Designer: Stephen Landrum
Additional Programming and Graphics:
Players: 1 or 2 players
Before there was Super Mario Kart... for almost a decade, one game was synonymous with split screen, fast paced, tactical two player racing: Pit Stop II:
The sequel to the successful but not hugely innovative Pit Stop from 1983, Pit Stop II revolutionised the genre of racing games by being the first split screen racing game for home computers. The ultra fast formula 1 racing action is further enhanced by the addition of the titular pit stops, which are real time action sequences where the players directly control the pit crew as they change tires and refuel their vehicles, and un-licensed real world formula 1 racing tracks (no one was thinking about that being a necessity back in the day). :)
The game is a fairly straightforward racer, with the standard one button joystick controls the left and right movement of the vehicle and the fire button plays no part during the race (you press up to accelerate and back to break, diagonals allow for simultaneous steering). Your tires can (and will) take damage during the race through collisions with the course side barriers and other racers. This damage is represented by the changing color of the sheen on each tire. Once they hit red you know you are just one contact away from a blowout and a premature end to your championship dreams.
To remedy damage, you can pull into the pit stops located close to the starting point of each track. You just need to pull in to them and then the pit stop phase of the game begins. You now control a cursor in the shape of a steering wheel and by clicking on one of the two crew members (tire guy and gas guy) you take direct control of them. The gas guy can be set to auto-pilot, so once he starts filling the tank you can leave him to it and start working on the tires.

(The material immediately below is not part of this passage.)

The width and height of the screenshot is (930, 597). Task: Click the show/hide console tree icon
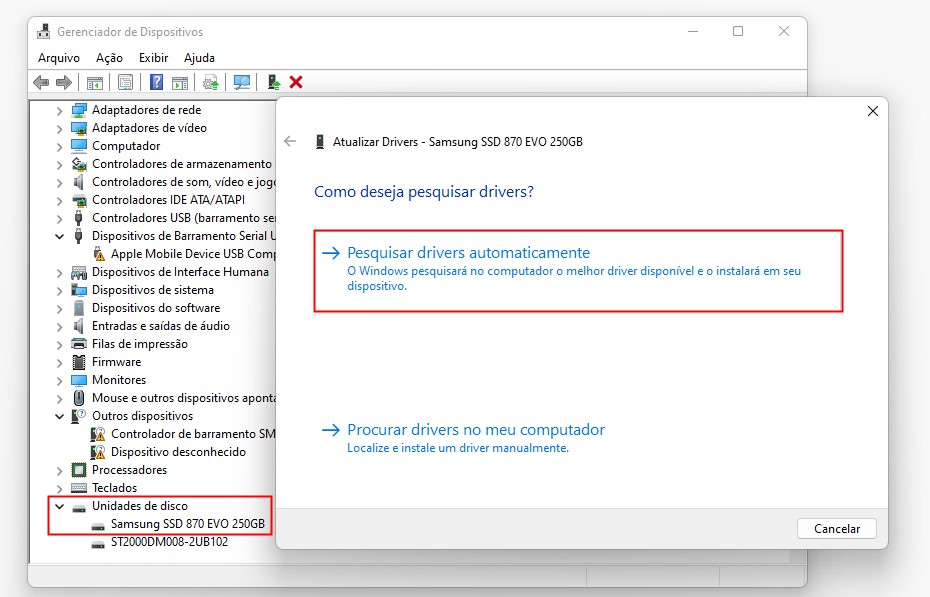(x=95, y=82)
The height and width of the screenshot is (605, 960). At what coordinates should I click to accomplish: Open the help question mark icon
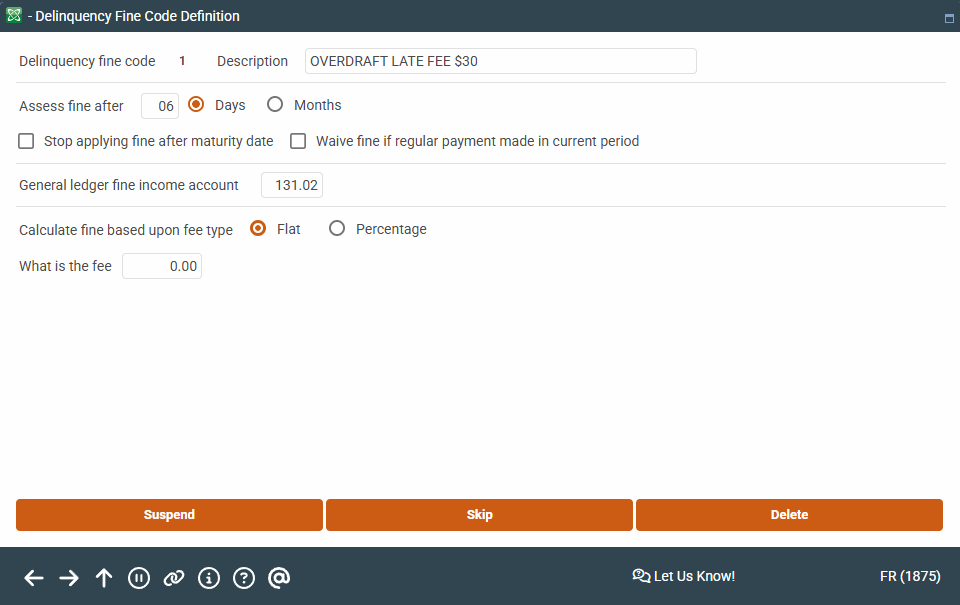(244, 577)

Make sure you don't overflow the tank though, since it will reset to 0 and cost you precious seconds to refuel.
The tire exchange consists of kneeling next to the tire to change, walk it over to the spare tire pile, it will be exchanged for a fresh one and return to the empty spoke and kneel again. This can be time consuming, making the decision to leave a semi-solid tire on the vehicle for another lap or two in order to gain a few precious moments a key tactical decision.
To say nothing of the risk one runs bypassing the pit stops altogether during the race to gain time, but then perhaps running out of fuel or blowing a flat just shy of the finish line.
The graphics are simple but effective. No matter where in the world you are racing the same distant hills are shown and the other vehicles are, other than for a color swap, identical to the player's. Even the pit crews are the same.
That being said, the track runs at an amazing frame rate with super smooth scrolling and everything is easily recognisable and nothing distracts from the action.
While there is no in game music, it isn't missed. The engine roars are nicely done and the split screen and parallax effect of drivers whizzing by provides all the atmosphere the game needs.
A special mention must go out to the AI in this game. While a two player game is always fun, the computer controlled cars on the track and even the computer opponent in single player, react amazingly human and can be quite aggressive.
In an interview, the designer Stephen Landrum revealed that this was in large part due to a little "disadvantage" he built into their abilities. The computer controlled drivers have a shorter available draw distance than the player, thus forcing them to react a split second later than the player, compensating for the computers faster reflexes, and making the race fairer.
While it's now been 30 years since the game's release, it is still one of the best head to head racers out there. Fast, fun and easy to delve into. It has been re-released on the Wii Virtual Console and will hopefully continue to be played for generations to come.